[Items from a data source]

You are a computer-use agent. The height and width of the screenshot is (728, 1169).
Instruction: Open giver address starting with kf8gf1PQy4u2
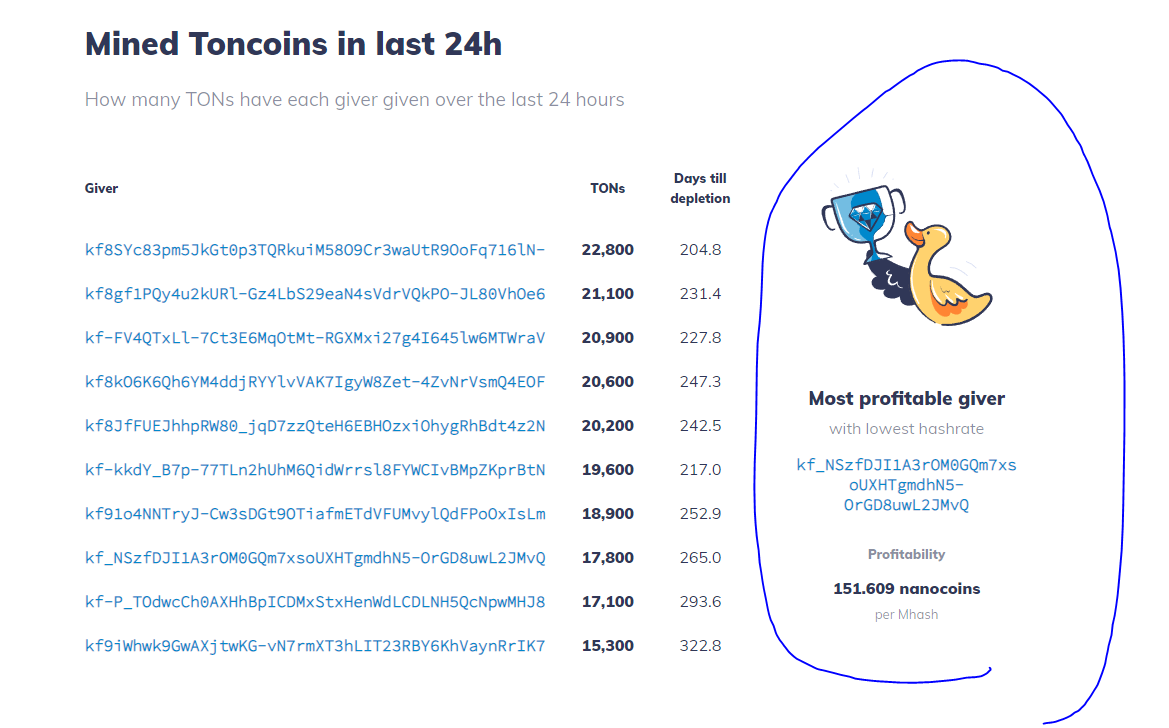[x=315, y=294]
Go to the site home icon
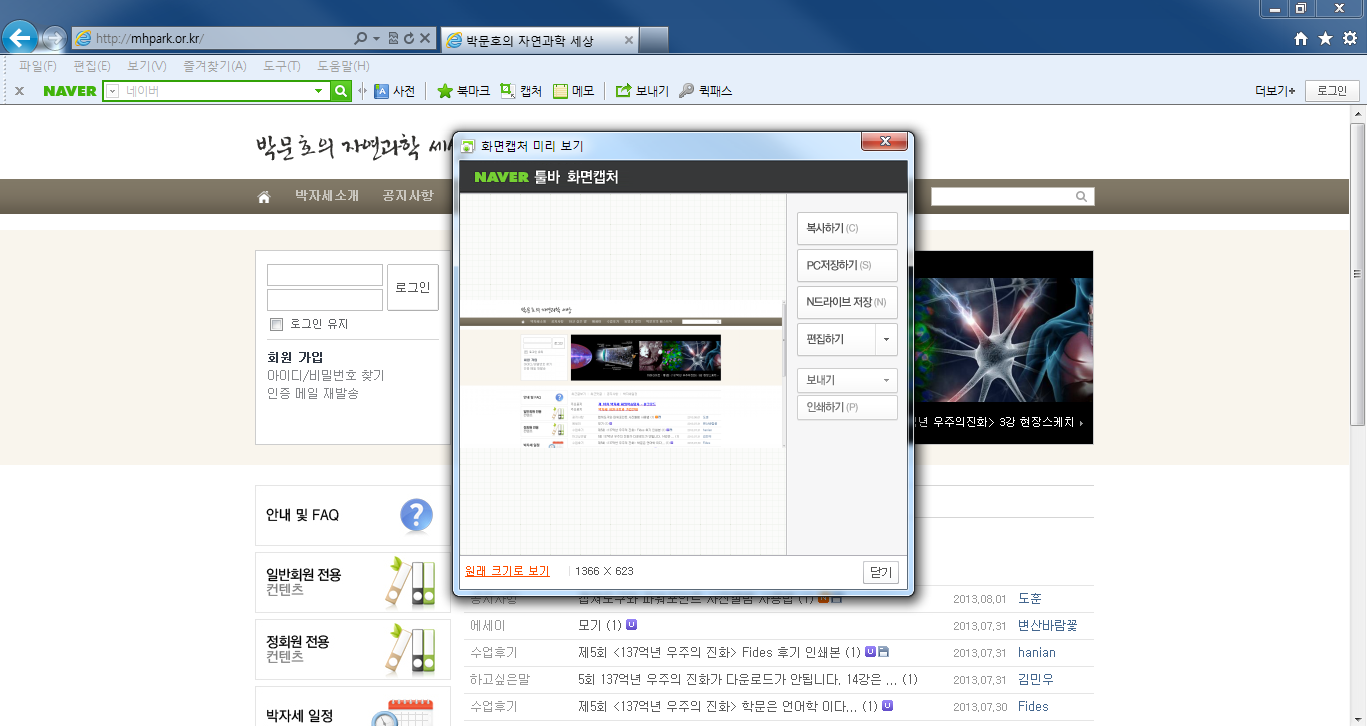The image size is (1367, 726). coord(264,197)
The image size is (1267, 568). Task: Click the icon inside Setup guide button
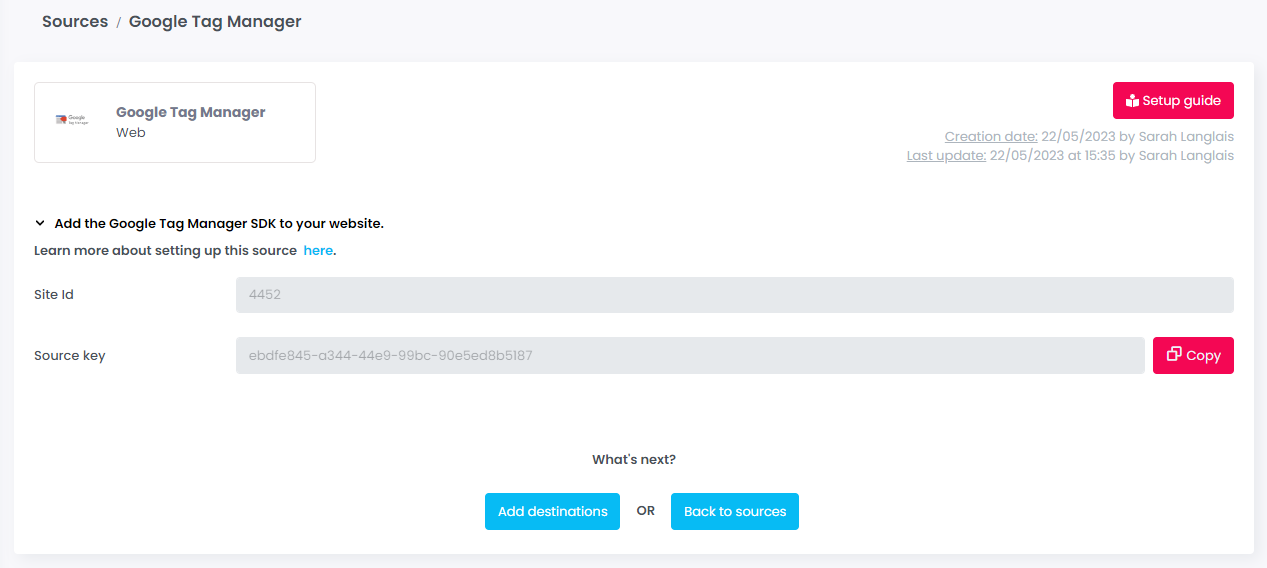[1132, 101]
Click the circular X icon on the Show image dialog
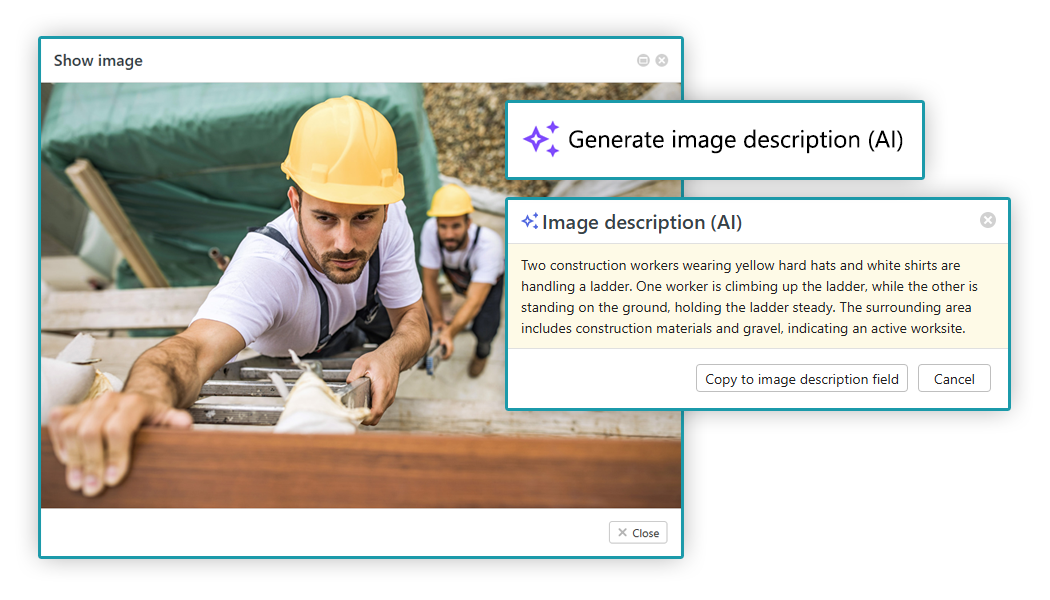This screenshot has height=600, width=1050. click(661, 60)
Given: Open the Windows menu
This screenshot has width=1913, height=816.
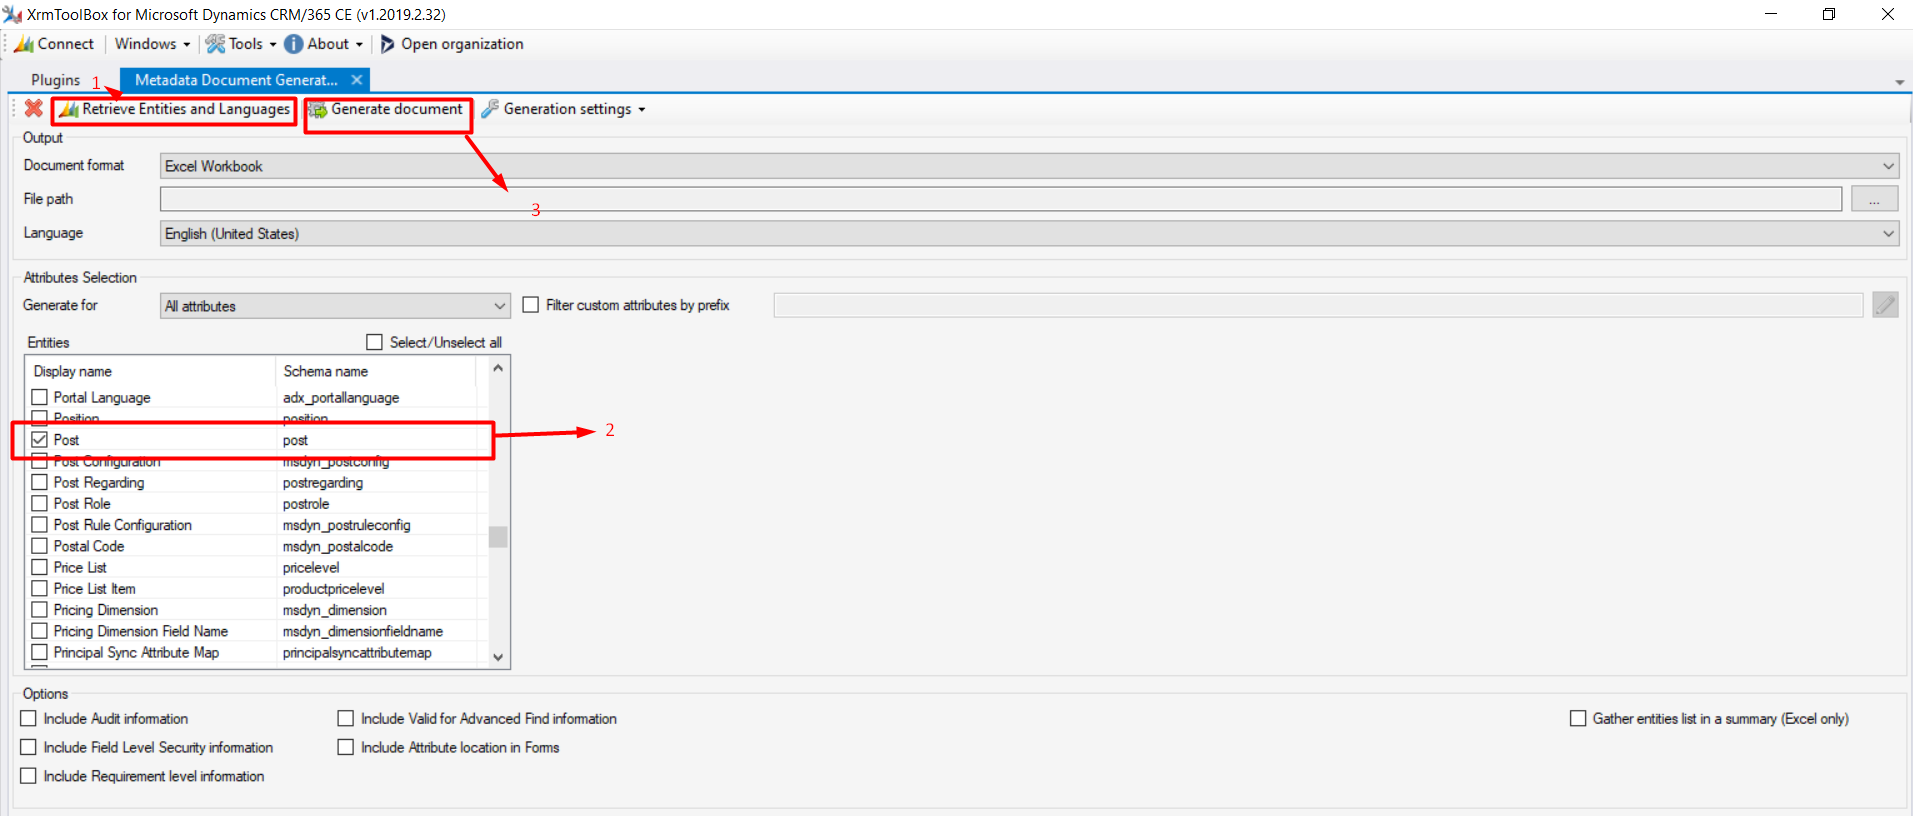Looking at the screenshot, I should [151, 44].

- [EXERCISE DETAILS]:
Copy out, with no pictures, the lines from the one containing "Click the circular" through the last line of the data above, both ends included and each word unchanged.

- [SOLUTION TO THIS PROBLEM]:
Click the circular X icon on the Show image dialog
This screenshot has height=600, width=1050. click(661, 60)
Given: Open the Windows menu
This screenshot has width=1913, height=816.
Looking at the screenshot, I should [151, 44].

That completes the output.